The Fall of the Confederate Government by Jefferson Davis

The Fall of the Confederate Government by Jefferson Davis

Author:Jefferson Davis [Davis, Jefferson]
Language: eng
Format: epub
ISBN: 9781411438347
Publisher: Barnes and Noble, Inc.


During the night batteries were put in position to open on the town at 4 AM. At daybreak the action was to begin on the left, to be immediately followed by an advance on the extreme right. The order was not executed, the commander of the wing which was to make the attack failed to do so, and another officer was sent to take his place. In the meantime the center became engaged, and the action extended to the left. The plan had been disarranged; nevertheless, the center and left pushed forward and planted their colors on the last stronghold of the enemy; his "heavy guns were silenced, and all seemed about to be ended, when a heavy fire from fresh troops that had succeeded in reaching Corinth was poured into our thin ranks," and with this combined assault on Price's exhausted corps, which had sustained the whole conflict, those gallant troops were driven back. The day was lost. The enemy, reenforced, was concentrated against our left, and Lovell's division, which was at this time advancing, pursuant to orders, and was on the point of assaulting the works, was ordered to move to the left to prevent a sortie, and cover their retreat. Our army retired during the day to Chewalla without pursuit, and rested for the night free from molestation.

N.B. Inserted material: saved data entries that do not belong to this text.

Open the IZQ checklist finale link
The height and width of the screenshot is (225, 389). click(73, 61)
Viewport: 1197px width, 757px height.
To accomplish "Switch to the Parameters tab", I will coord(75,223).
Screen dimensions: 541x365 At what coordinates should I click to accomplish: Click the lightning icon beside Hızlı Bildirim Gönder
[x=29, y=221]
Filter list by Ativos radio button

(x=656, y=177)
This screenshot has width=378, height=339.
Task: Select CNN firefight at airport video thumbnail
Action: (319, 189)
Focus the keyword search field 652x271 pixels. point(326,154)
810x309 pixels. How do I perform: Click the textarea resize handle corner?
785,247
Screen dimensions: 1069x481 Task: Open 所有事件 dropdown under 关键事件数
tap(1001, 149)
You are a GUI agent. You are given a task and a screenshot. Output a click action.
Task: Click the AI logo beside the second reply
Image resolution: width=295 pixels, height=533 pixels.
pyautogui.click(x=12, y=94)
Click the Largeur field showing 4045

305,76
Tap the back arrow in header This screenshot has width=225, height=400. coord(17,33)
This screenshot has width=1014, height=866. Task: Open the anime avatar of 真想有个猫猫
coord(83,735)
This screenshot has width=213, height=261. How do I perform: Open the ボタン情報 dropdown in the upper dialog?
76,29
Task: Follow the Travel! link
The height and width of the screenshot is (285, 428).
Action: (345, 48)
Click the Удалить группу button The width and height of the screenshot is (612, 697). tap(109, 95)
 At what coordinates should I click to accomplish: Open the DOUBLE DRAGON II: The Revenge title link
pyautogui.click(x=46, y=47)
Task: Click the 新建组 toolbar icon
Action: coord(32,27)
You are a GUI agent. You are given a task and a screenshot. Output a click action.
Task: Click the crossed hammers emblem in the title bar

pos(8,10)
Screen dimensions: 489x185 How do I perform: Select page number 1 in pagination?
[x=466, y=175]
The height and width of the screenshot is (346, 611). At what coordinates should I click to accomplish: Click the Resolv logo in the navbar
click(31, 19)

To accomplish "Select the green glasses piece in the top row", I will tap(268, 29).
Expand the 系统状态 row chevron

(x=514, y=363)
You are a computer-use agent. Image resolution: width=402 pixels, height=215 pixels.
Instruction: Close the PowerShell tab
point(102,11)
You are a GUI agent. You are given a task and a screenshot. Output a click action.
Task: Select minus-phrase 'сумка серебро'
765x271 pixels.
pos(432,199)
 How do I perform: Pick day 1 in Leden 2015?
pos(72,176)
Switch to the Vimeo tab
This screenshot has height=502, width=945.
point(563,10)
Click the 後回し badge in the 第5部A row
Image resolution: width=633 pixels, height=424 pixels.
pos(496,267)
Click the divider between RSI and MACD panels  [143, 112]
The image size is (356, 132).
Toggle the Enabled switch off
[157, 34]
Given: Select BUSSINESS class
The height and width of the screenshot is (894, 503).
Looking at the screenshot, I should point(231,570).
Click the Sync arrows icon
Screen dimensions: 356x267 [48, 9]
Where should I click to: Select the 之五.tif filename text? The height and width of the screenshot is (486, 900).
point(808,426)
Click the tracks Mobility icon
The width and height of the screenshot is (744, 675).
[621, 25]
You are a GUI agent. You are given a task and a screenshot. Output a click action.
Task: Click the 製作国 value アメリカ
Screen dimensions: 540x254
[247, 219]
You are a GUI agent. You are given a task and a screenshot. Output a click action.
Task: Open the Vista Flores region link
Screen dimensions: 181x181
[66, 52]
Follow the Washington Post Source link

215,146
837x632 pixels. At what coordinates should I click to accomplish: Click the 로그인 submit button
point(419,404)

Our loss was very heavy of gallant men and officers. In the fierce conflicts the officers displayed not only daring, but high military skill, their impetuous charges being marked by judicious selection of time and place. Colonel William S. Barry, who, as commander of the burial party, visited General Rosecrans, was courteously received by that officer, who, while declining to admit the command within his lines, sent assurance to General Van Dorn that "every becoming respect should be shown to his dead and wounded. . . . He had the grave of Colonel Rodgers, who led the Second Texas sharpshooters, inclosed and marked with a slab, in respect to the gallantry of his charge. Rodgers fell before Gates called on me to reenforce him on the edge of the ditch of Battery Robbinet."86 This officer, W. P. Rodgers, was a captain in the First Regiment of Mississippi Rifles in the war with Mexico, and the gallantry which attracted the admiration of the enemy at Corinth was in keeping with the character he acquired in the former service referred to. Of this retreat, that able soldier and military critic, General Dabney H. Maury, in a contribution to the "Annals of the War," wrote:

Few commanders have ever been so beset as Van Dorn was in the forks of the Hatchie, and very few would have extricated a beaten army as he did then. One, with a force stated at ten thousand men, headed him at the Hatchie Bridge; while Rosecrans, with twenty thousand men, was attacking his rear at the Tuscumbia Bridge, only five miles off. The whole road between was occupied by a train of nearly four hundred wagons, and a defeated army of about eleven thousand muskets.